Investors were concerned enough to drive the Mexican peso down three percent Monday.
Fewer tourists are only part of the economic picture. Mexico's economy shrank by 1.6 percent in the fourth quarter of last year. In addition to the peso decline, the stock market also fell Monday by 3.5 percent.
Arriving in Mexico City does, indeed, seem an intimidating prospect these days. Upon arrival, all airport employees and officials are donning surgical masks. Most arrivals – some of whom quickly put on masks they brought from abroad – say they are aware of the risks, but not scared enough to avoid travel.
But once here, tourist choices in Mexico City, at least, are limited. Museums, public events, and dance clubs have closed their doors.

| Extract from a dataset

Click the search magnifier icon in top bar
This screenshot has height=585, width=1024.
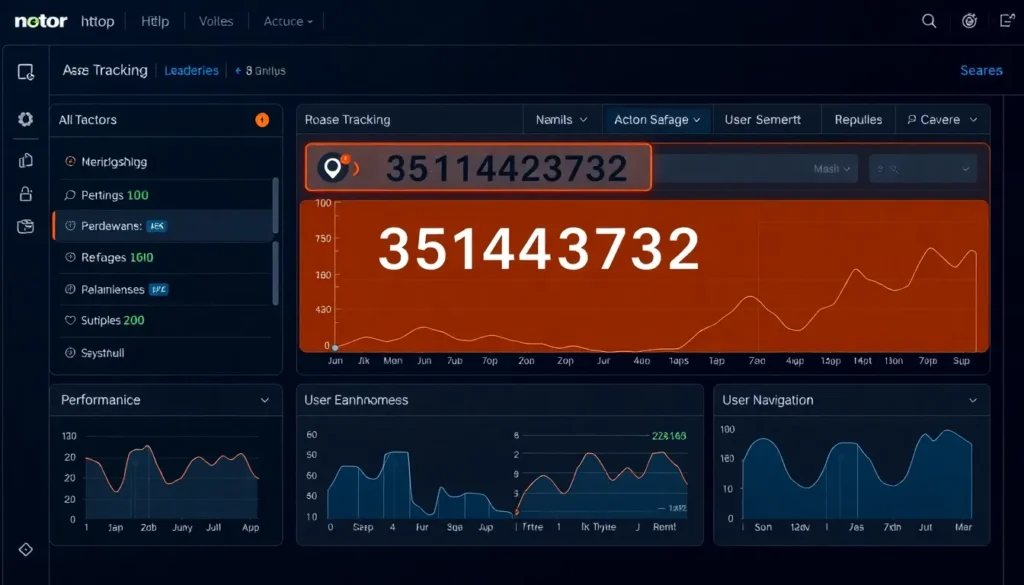click(x=929, y=21)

The mayor of Acapulco told the Associated Press that he had ordered bars and night clubs closed in the Pacific resort city.
Mexico City restaurants have not been ordered to close, says Silvia Guzman, the general director of the Mexican Association of Restaurants in Mexico City. "They are following all of the recommendations, including wearing masks to cover their mouths," she says.
But many eateries were empty Monday, and some have closed temporarily. Many residents here have stocked up on food and are staying home.
"There is concern in our association about the impact," says Ms. Guzman, whose members include 250 restaurants across the capital.
The association is currently compiling data to find out how many restaurants have temporarily shut down and what their losses have been thus far.